Emerald is well regarded as the best of Generation 3, which is the final of the traditional 2D games and can trade with Fire Red/Leaf Green (remakes of the classic)
So you have available all of the original Pokémon
I chose Pokemon Emerald because it is my favorite of the games that have been disassembled!
Try https://afterplay.io it’s cross platform, saves every 20 seconds and keeps your last 50 saves which you can recover from if anything goes wrong
I did a Pokémon Crystal playthrough several months ago, still great games!
I used an emulator on my laptop with increased speed so it made everything like walking and combat way faster which was really nice and I probably would have given up if it wasn't for that
Any way to get sound?
I have not added that yet, but it would probably be quite easy to throw a few prompts to Codex to do so.
Next step: 100% browser javascript pokémon emerald.
What kind of mods and new features could be added?
Super neat. I'd love to see what it would be like to play with more modern &intuitive touch controls instead of just the D-pad and A/B.
Ok. So what’s interesting here, presumably, is that this isn’t a wasm GBA emulator (which also exist and work). This is the game itself compiled to wasm. Even though no official source code was ever published, there was a community based decompilation.
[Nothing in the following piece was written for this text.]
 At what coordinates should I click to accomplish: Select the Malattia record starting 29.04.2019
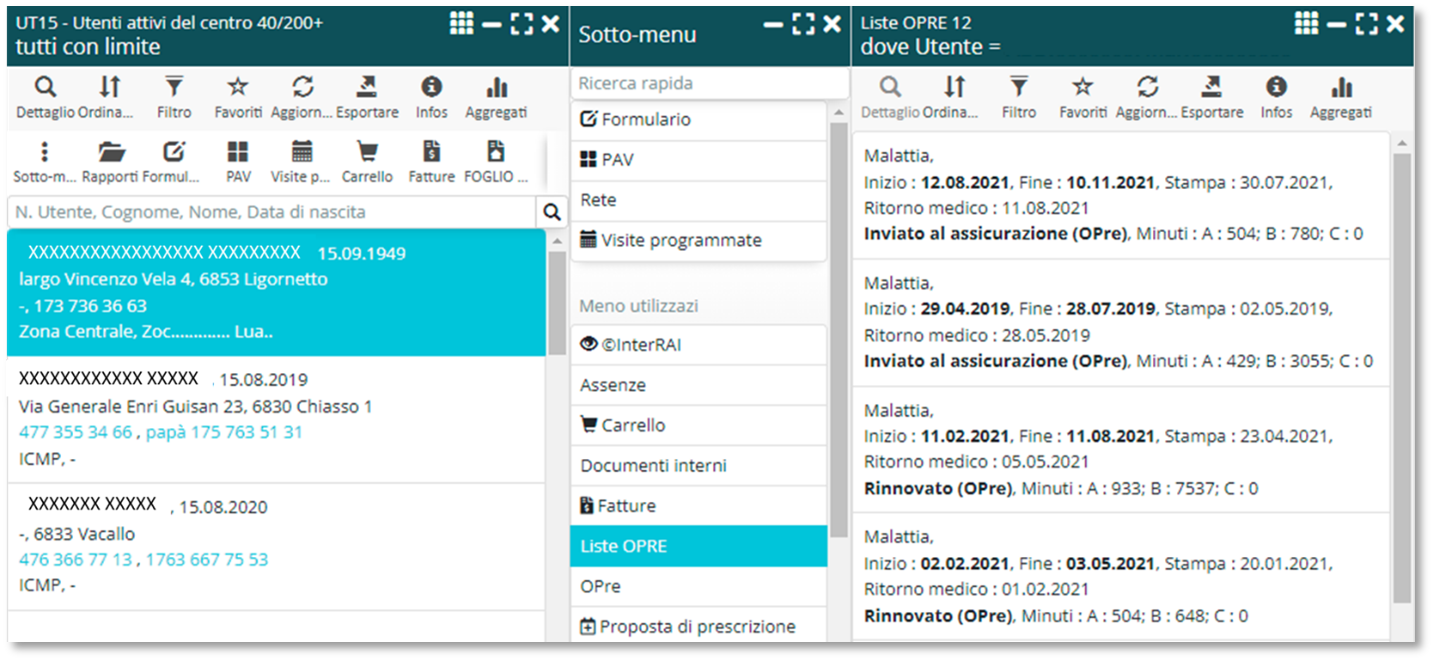pos(1120,323)
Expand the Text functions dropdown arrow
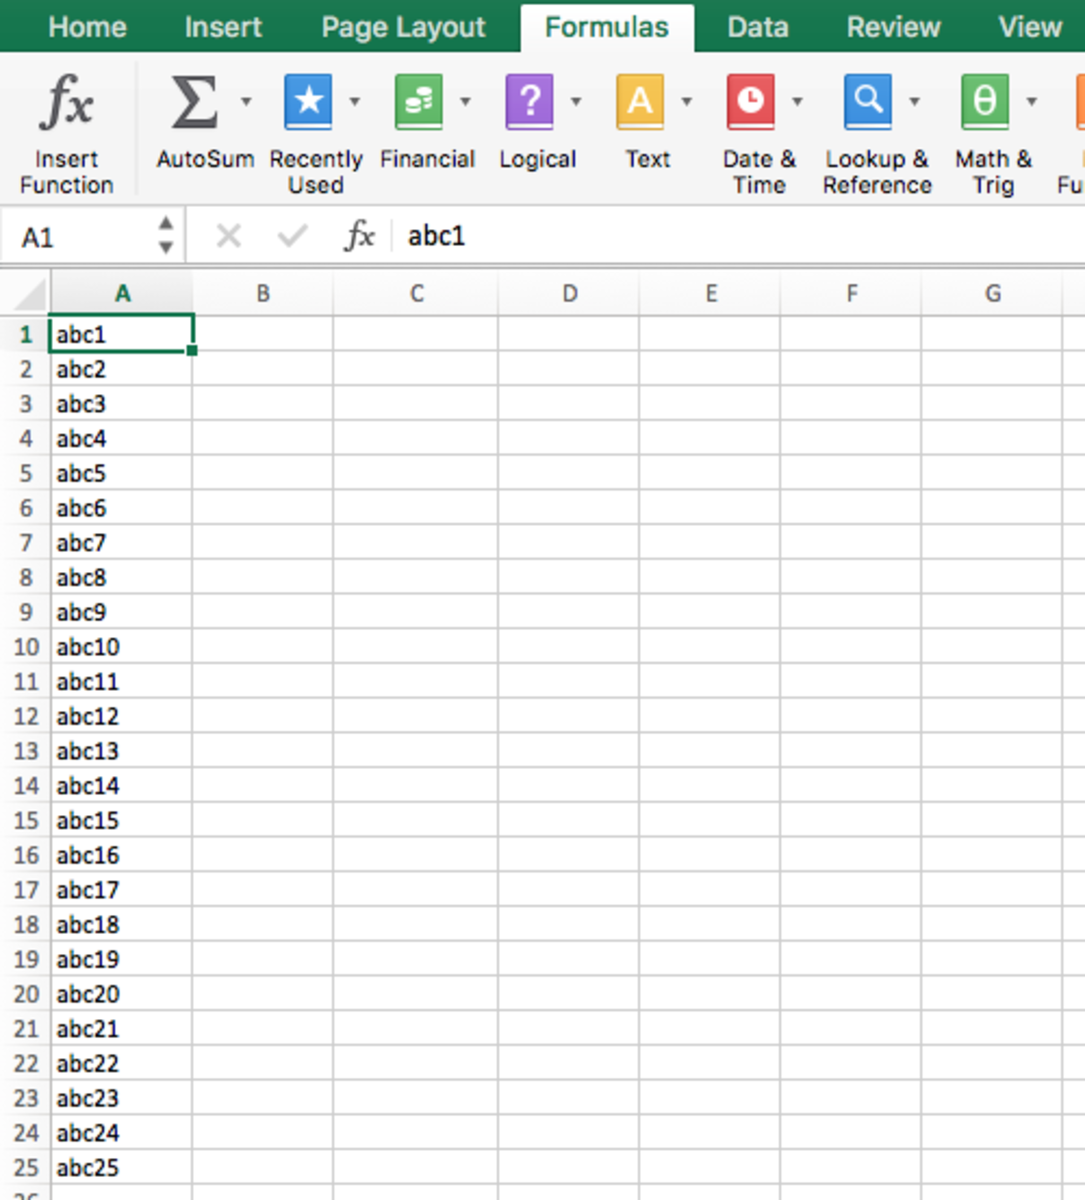The width and height of the screenshot is (1085, 1200). point(686,101)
Yes, it a recompilation of a community decompilation!
Very cool. Too bad this doesnt seem to work as a PWA, or am I jusr missing the button on Android Firefox?
You could send a PR. It's reasonably straightforward to add a manifest to make the app installable (https://developer.mozilla.org/en-US/docs/Web/Progressive_web...), and to use Workbox to make it work offline since it's fully static (https://developer.chrome.com/docs/workbox).
The one caveat is that a PWA needs an icon but the project doesn't currently have one, so you'd have to design, find, or LLM-generate one.
You have to use "Add to home" menu item on Firefox for Android. But this web app doesn't seem to be a PWA.
Nintendo lawyers intensifi
29 FPS for me, what hardware are you using to get a hundred thousand FPS?
iPhone 13. Did you change the slider at the bottom?
Yeah, just found that. Now I'm getting 3000+FPS on my ancient Thinkpad T520.
some weeks ago I made a Gameboy emulator from zero in rust and then exported it to wasm
https://holy-lake-f6df.sdreyesg.workers.dev/
took me 3 hours with Opus. Opus knew the whole ISA, clock, bus quirks, etc. from their training without any external docs
Likely because all of the external docs were already in its training set.
Yes, this project was made in around 15 hours of Codex.